Ils ne se sentaient pas liés par les manœuvres politiques, et ils avaient
raison, car nous n’en aurions pas moins perdu la guerre, et la magnifique expérience
de la révolution espagnole n’aurait pas eu lieu.
Mais
certains de nos adversaires, particulièrement les staliniens, firent jouer un
autre argument qu’ils emploient toujours où qu’ils soient, tant qu’ils ne
sont pas assez forts pour s’emparer d’une situation: le moment de la révolution
n’était pas encore venu, il fallait maintenir l’unité entre les secteurs
antifascistes, vaincre d’abord Franco. En expropriant les industriels, les
propriétaires, les patrons, les actionnaires, les terratenientes, on risquait
de les pousser dans le camp adverse.
Sans
doute cela s’est-il produit, dans de bien petites proportions. Mais tant que
la situation n’est pas encore assez mûre pour qu’ils puissent s’en
emparer, les staliniens diront toujours que les initiatives de leurs partenaires
qui ne se soumettent pas à leur direction sont prématurées, même contre-révolutionnaires.

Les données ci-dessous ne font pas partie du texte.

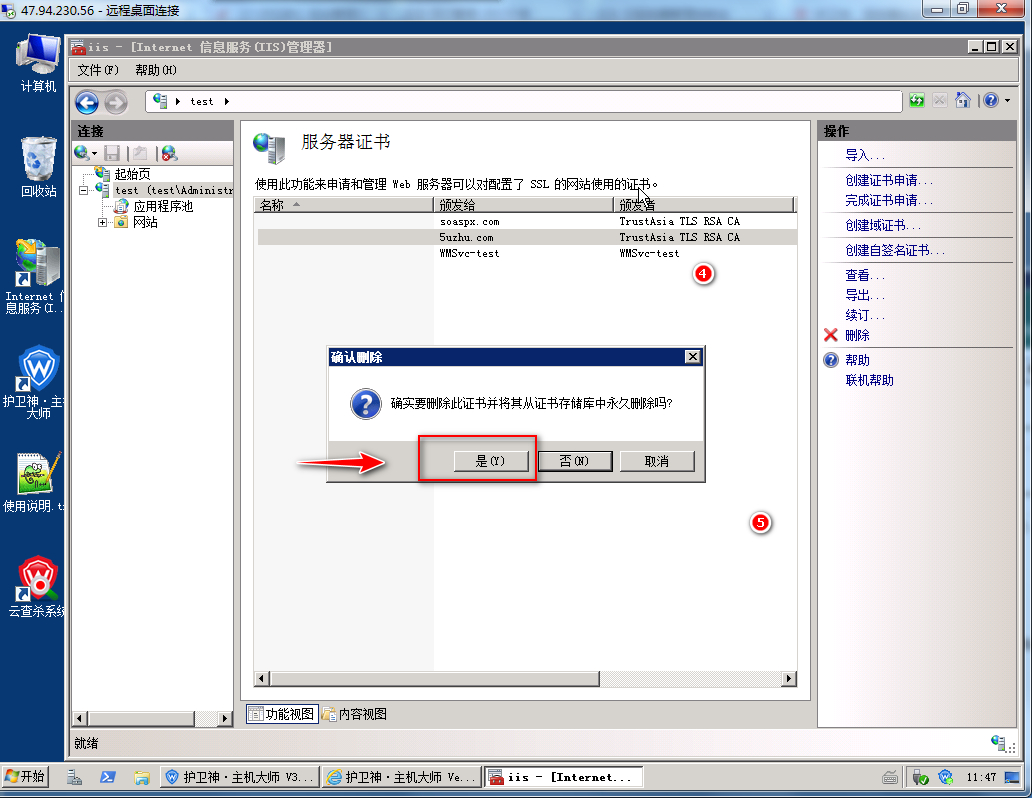Click the refresh page icon in toolbar
Screen dimensions: 1032x798
[917, 101]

D’autre part, croit-on que sans socialisation, les possibilités de victoire
eussent été plus grandes? Si oui, c’est ne pas tenir compte des réalités
qui composaient la situation.
D’abord,
l’hostilité des patrons dépossédés n’atténuait en rien l’ardeur
combattive des masses ouvrières et paysannes, qui fournissaient l’armée des
miliciens. Nous avons vu que, dans l’ensemble, les membres de la bourgeoisie
et des partis politiques demeuraient inertes ou s’agitaient dans le vide
devant cette situation qui les dépassait. La lutte étant déplacée du
Parlement et des urnes dans la rue, la riposte à l’attaque fasciste ne
pouvait que s’adapter aux circonstances nouvelles et suivre le chemin
qu’elle a suivi. Si l’on avait dû attendre le triomphe de l’organisation
officielle dûment mise au point, le franquisme aurait triomphé en un an, peut-être
en trois mois
8.
8
A l’autre bout de la chaîne se trouvait Trotski. Il
nous reprochait de ne pas balayer toutes les forces, les partis, les formations
de la bourgeoisie et du socialisme réformiste, de ne pas prendre le pouvoir
pour continuer la guerre comme les bolcheviques l’avaient fait en Russie. Il
fallait son parti pris aveugle pour confondre deux situations absolument
dissemblables. Le moindre bon sens indique qu’il nous était absolument
impossible de mener à la fois la guerre contre Franco, et, à l’arrière, de
faire une seconde guerre contre les autres secteurs antifranquistes qui ne se
seraient pas laissé anéantir si facilement. C’eût été une stupidité et
un crime. La guerre de mouvement qui favorisa les forces de l’Armée rouge en
Russie était inapplicable en Espagne où l’ennemi s’empara bientôt des
centres sidérurgiques et de fabrication d’armes, et où l’on ne disposait
pas des forces militaires et de hauts officiers comme ceux venus du tzarisme,
parmi lesquels figuraient des spécialistes de la guerre comme le général
Brussilof, une des gloires de l’armée russe, et Toutkatchevski, qui était
sans doute le stratège n° 1 de l’Armée Rouge quand Staline le fit fusiller.